## Problem to solve
Reproduce the data that follows in its entirety, character for character.

## Stored entries
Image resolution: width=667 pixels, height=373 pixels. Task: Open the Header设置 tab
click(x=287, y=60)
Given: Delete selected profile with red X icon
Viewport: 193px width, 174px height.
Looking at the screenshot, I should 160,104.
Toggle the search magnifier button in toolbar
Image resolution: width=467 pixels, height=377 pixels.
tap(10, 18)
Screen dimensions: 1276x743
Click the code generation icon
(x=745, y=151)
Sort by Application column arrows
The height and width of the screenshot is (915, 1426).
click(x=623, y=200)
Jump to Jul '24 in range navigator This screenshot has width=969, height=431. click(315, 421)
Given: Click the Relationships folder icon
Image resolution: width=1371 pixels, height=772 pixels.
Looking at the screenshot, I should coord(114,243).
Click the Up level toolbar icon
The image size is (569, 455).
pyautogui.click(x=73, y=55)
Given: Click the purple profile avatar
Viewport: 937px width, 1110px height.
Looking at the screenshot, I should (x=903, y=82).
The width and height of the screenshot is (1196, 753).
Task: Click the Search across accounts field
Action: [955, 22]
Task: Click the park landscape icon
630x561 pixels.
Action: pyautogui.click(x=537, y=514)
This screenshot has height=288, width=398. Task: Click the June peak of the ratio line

## The answer
Image resolution: width=667 pixels, height=373 pixels. Task: Open the Header设置 tab
click(x=287, y=60)
Given: Delete selected profile with red X icon
Viewport: 193px width, 174px height.
Looking at the screenshot, I should 160,104.
Toggle the search magnifier button in toolbar
Image resolution: width=467 pixels, height=377 pixels.
tap(10, 18)
Screen dimensions: 1276x743
Click the code generation icon
(x=745, y=151)
Sort by Application column arrows
The height and width of the screenshot is (915, 1426).
click(x=623, y=200)
Jump to Jul '24 in range navigator This screenshot has width=969, height=431. click(315, 421)
Given: Click the Relationships folder icon
Image resolution: width=1371 pixels, height=772 pixels.
Looking at the screenshot, I should coord(114,243).
Click the Up level toolbar icon
The image size is (569, 455).
pyautogui.click(x=73, y=55)
Given: Click the purple profile avatar
Viewport: 937px width, 1110px height.
Looking at the screenshot, I should (x=903, y=82).
The width and height of the screenshot is (1196, 753).
Task: Click the Search across accounts field
Action: [955, 22]
Task: Click the park landscape icon
630x561 pixels.
Action: pyautogui.click(x=537, y=514)
This screenshot has height=288, width=398. Task: Click the June peak of the ratio line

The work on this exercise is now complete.